Description of the task:
Gather all lines in the entries below that include the word "screenshot".

Records to process:
········

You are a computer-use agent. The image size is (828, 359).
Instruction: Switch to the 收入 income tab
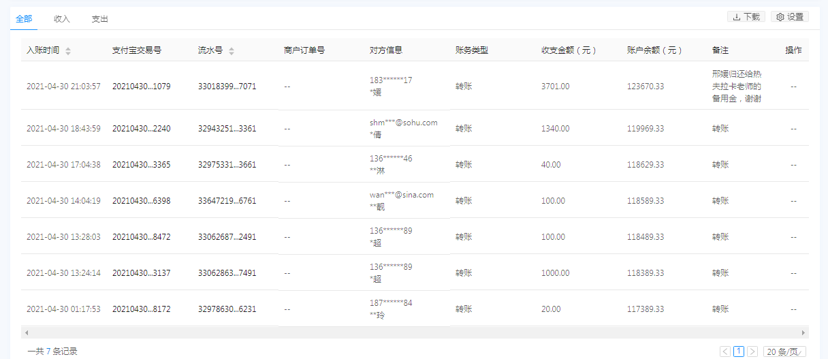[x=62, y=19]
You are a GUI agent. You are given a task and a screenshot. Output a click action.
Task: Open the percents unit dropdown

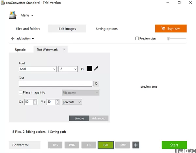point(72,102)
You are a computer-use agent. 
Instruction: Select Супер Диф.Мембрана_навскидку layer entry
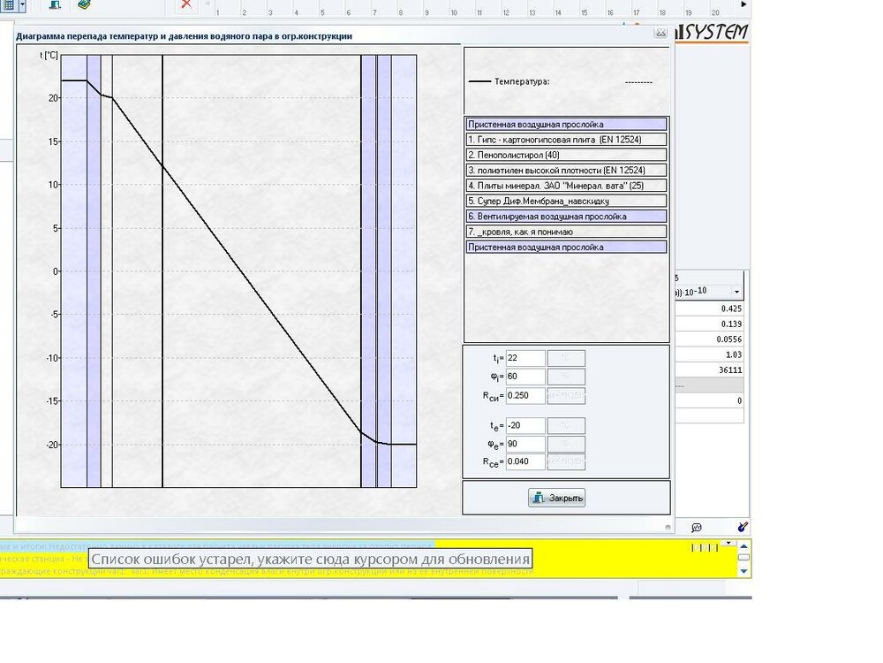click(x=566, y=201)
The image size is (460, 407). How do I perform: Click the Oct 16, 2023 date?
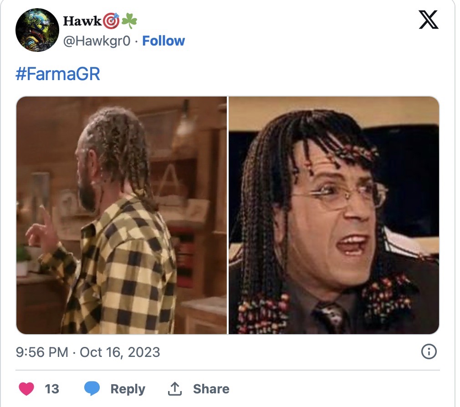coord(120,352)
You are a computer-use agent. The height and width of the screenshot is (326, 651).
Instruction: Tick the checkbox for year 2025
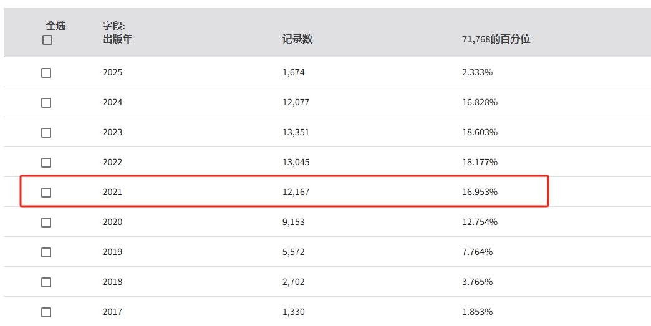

········

Exercise output:
You are a GUI agent. You are given a task and a screenshot. Output a click action.
You are a computer-use agent. The height and width of the screenshot is (326, 651).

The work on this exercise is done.